Dramatyczne wydarzenia w Krakowie. Jak dowiedziała się reporterka RMF FM, mężczyzna wyrwał policjantowi broń, zabarykadował się na komisariacie i popełnił samobójstwo. Wcześniej 23-latek śmiertelnie ranił swoją rok starszą partnerkę.
Jak ustaliła reporterka RMF FM, we wtorek policjanci zostali wezwani do awantury w jednej z kamienic na krakowskim Kazimierzu.
Mundurowi musieli wejść do mieszkania siłą. Na miejscu zastali ranną 24-latkę i jej 23-letniego partnera po próbie samobójczej.
Mężczyzna, który - jak nieoficjalnie dowiedziała się nasza dziennikarka - jest Kanadyjczykiem, zaatakował swoją dziewczynę. Kobieta trafiła do szpitala, ale niestety jej życia nie udało się uratować.

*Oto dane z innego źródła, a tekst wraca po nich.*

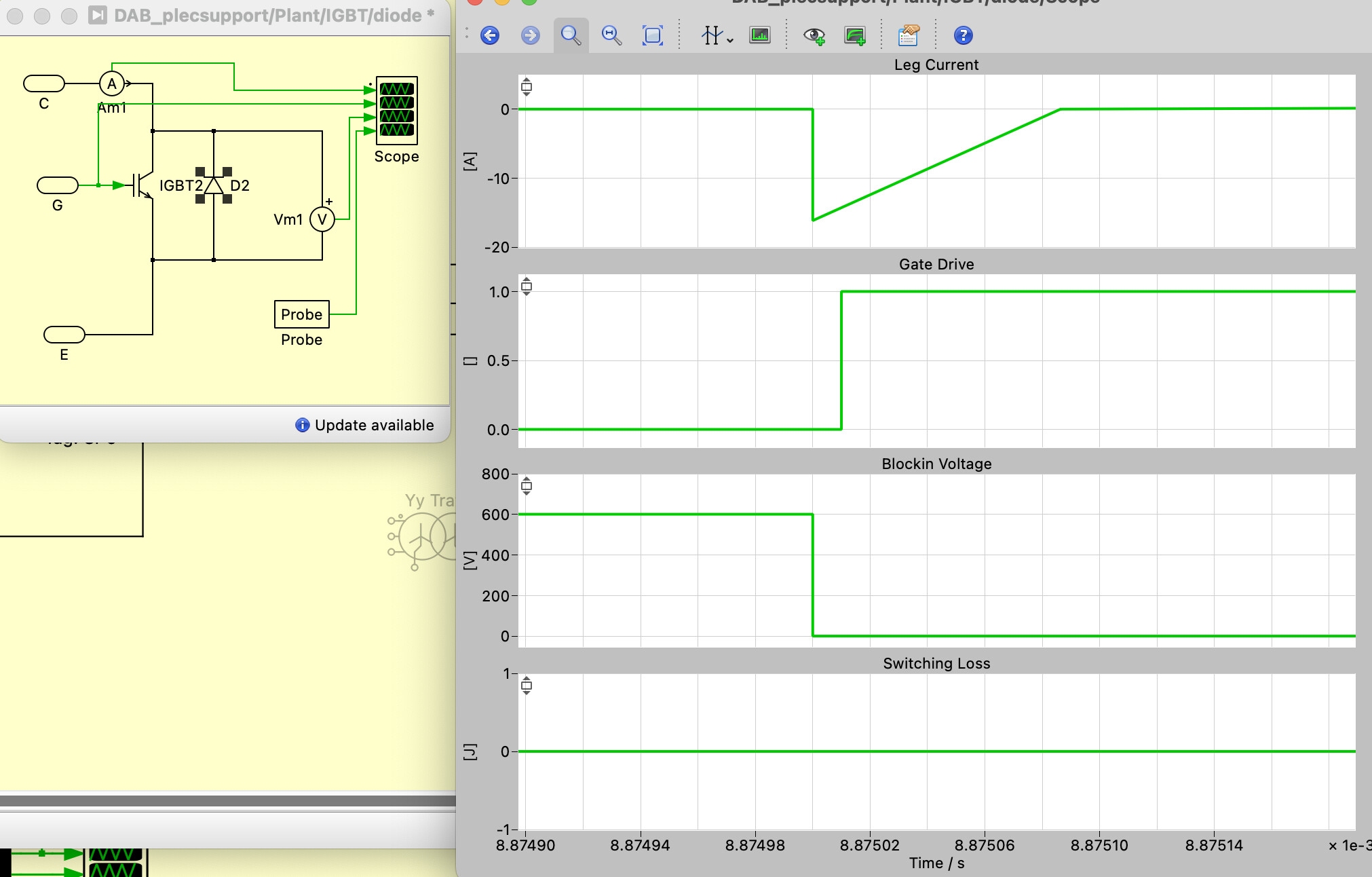This screenshot has width=1372, height=877.
Task: Open the scope help icon
Action: [x=963, y=35]
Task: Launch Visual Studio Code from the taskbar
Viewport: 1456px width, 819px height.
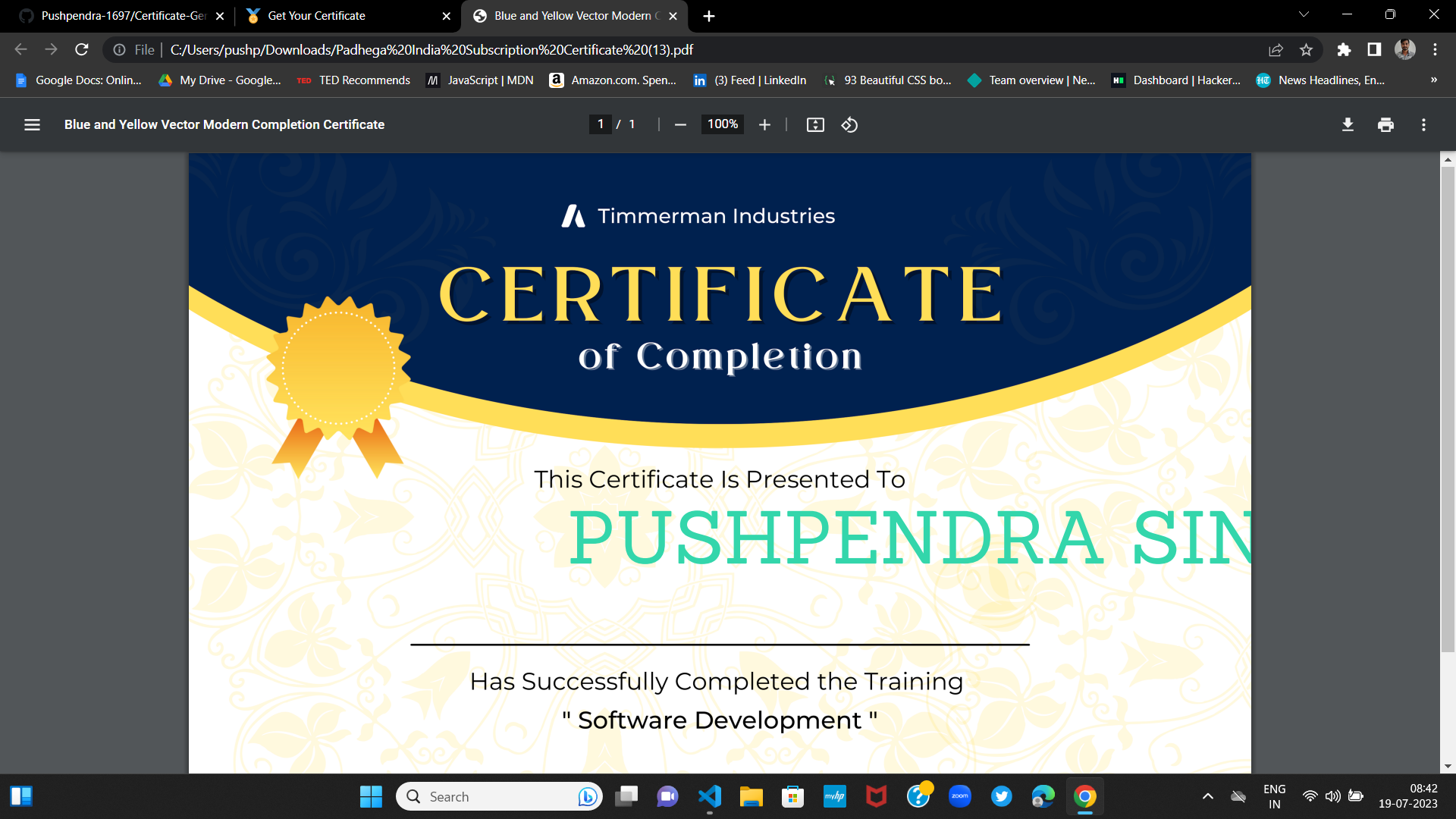Action: (709, 796)
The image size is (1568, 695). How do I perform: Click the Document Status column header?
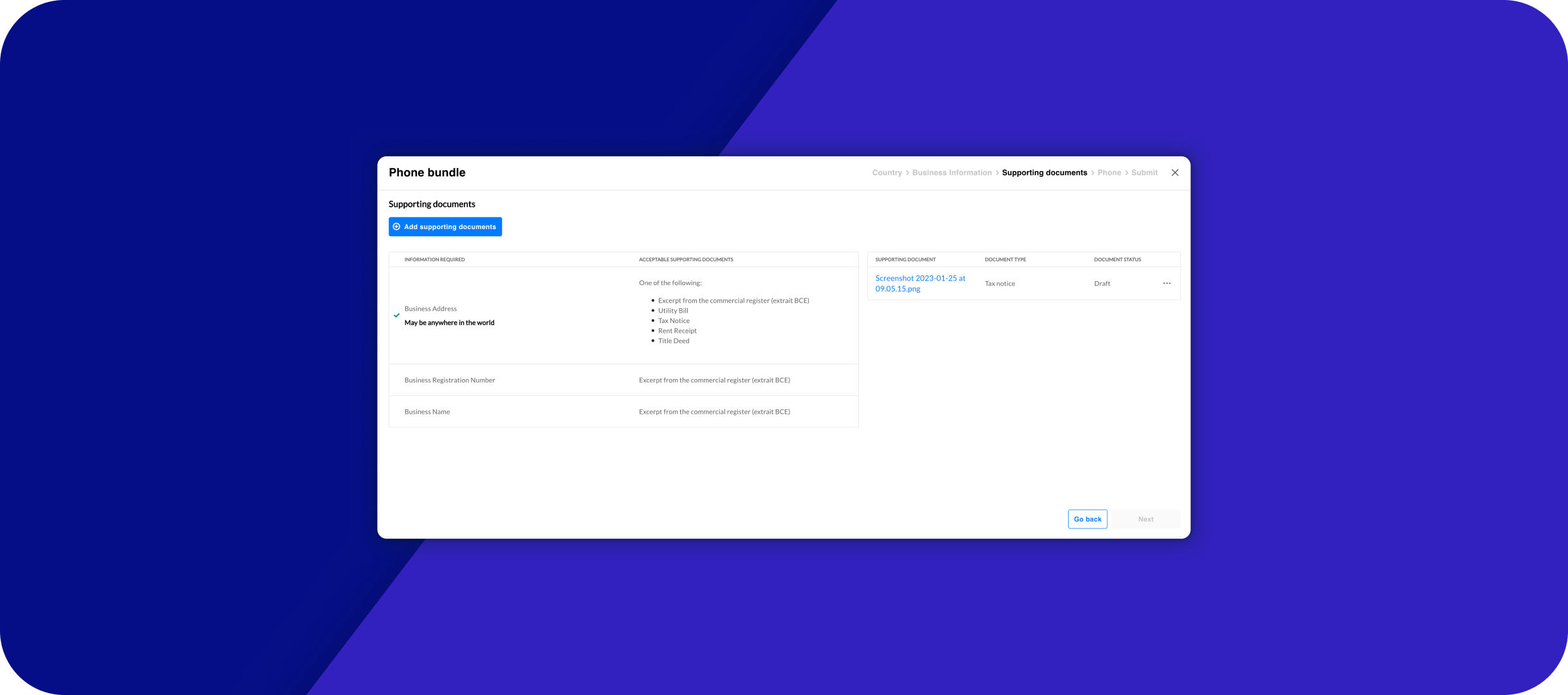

Dziś rano policjanci chcieli przesłuchać mężczyznę. Ten jednak - mimo że miał na rękach kajdanki - wyrwał policjantowi broń, zabarykadował się na komisariacie przy ul. Szerokiej i popełnił samobójstwo.

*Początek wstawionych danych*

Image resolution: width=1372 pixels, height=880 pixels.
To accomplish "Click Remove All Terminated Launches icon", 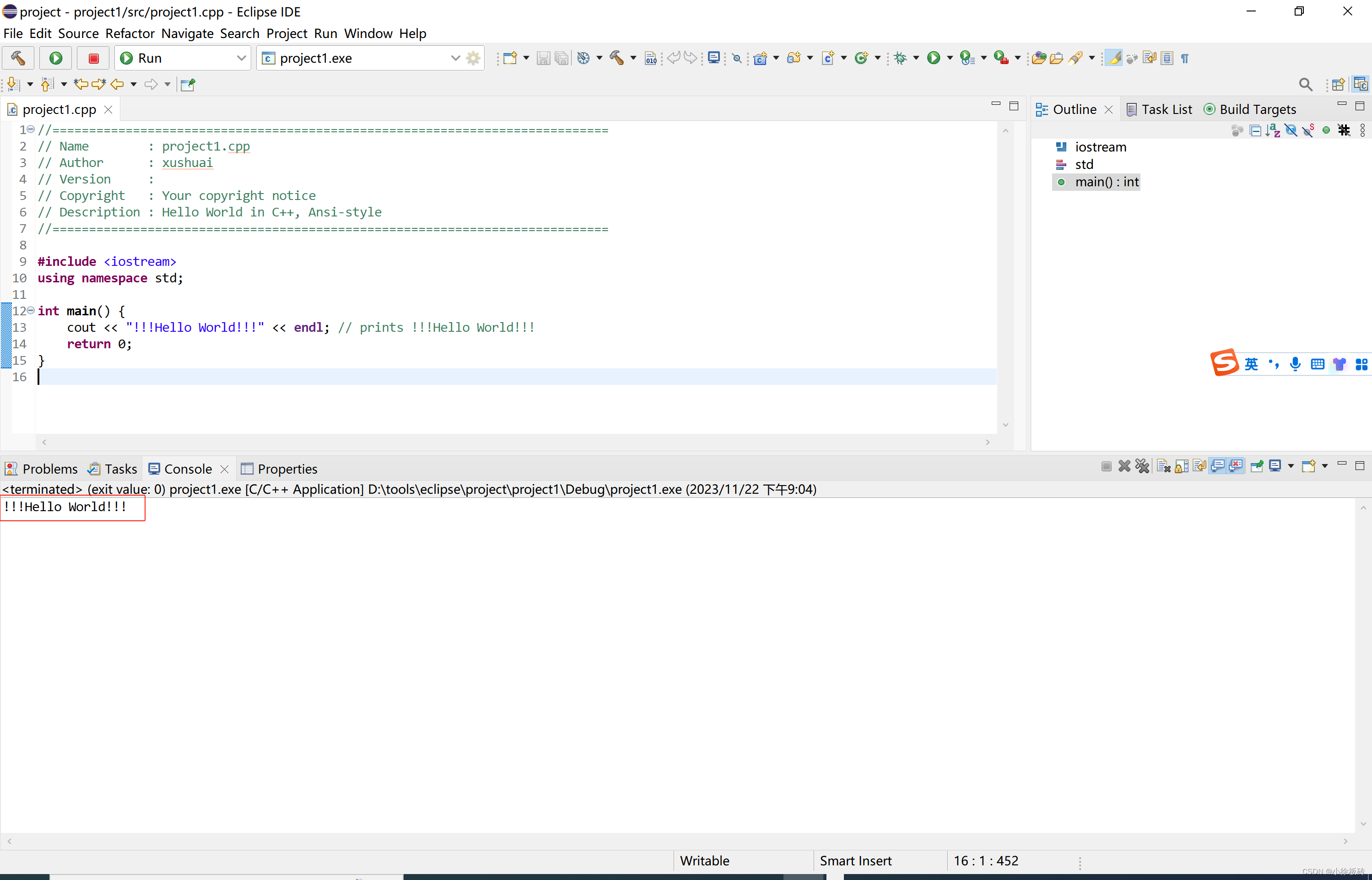I will [x=1142, y=466].
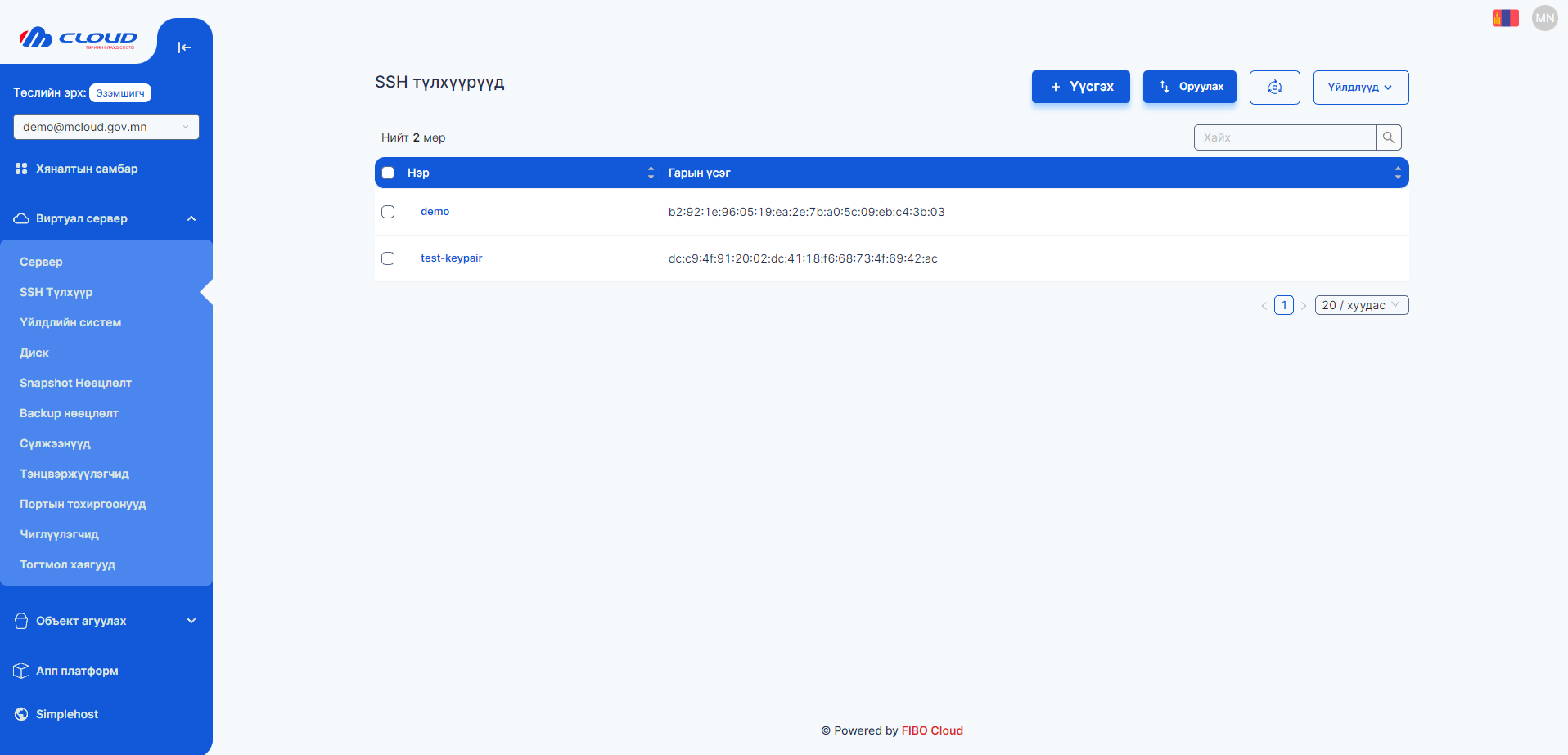Open the Snapshot Нөөцлөлт section

74,383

Asp. Bartosz Izdebski z zespołu prasowego Komendy Wojewódzkiej Policji w Krakowie w rozmowie z naszą dziennikarką poinformował, że trwa ustalanie przyczyn zdarzenia.
Na miejscu pracują policjanci i prokurator. W sprawę ma się też zaangażować Komenda Główna Policji, bo sprawa jest poważna.

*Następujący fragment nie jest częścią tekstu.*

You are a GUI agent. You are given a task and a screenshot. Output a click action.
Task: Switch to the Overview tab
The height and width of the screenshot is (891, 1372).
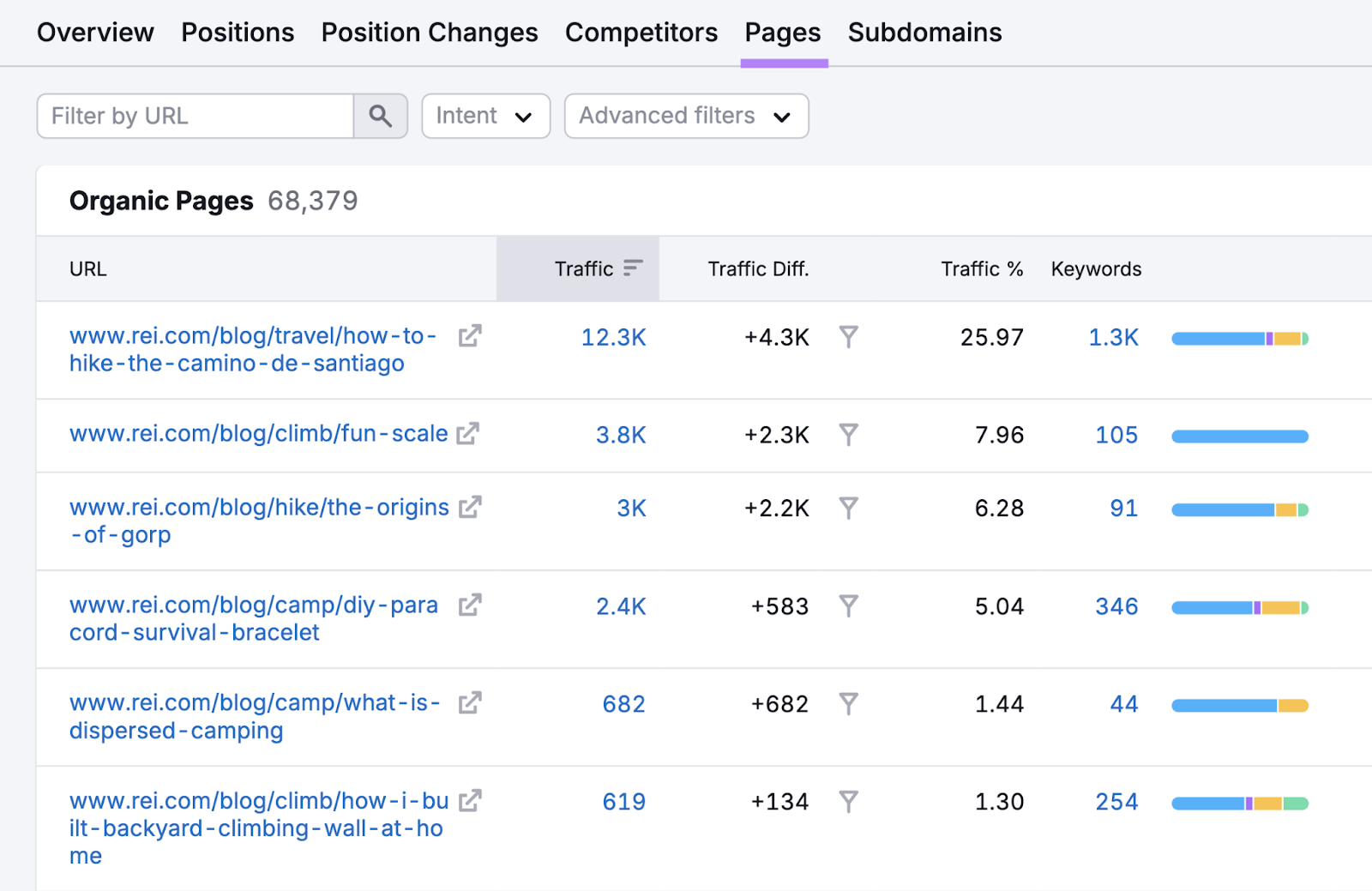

Ten człowiek wyszarpał broń pracującemu z nim policjantowi. Mamy dwie osoby, które zginęły w ciągu kilku godzin, a mężczyzna próbował dwukrotnie popełnić samobójstwo - powiedziała reporterce RMF FM podinsp. Katarzyna Cisło, rzeczniczka prasowa małopolskiej policji.
Mundurowi będą sprawdzać kilka wątków, m.in. przeszłość mężczyzny, ale też ilu policjantów było z nim podczas czynności w areszcie i czy dopełnili wszystkich obowiązków.
Sekcje zwłok kobiety i mężczyzny zaplanowano na czwartek.
O dramatycznych wydarzeniach w Krakowie RMF FM poinformowało jako pierwsze.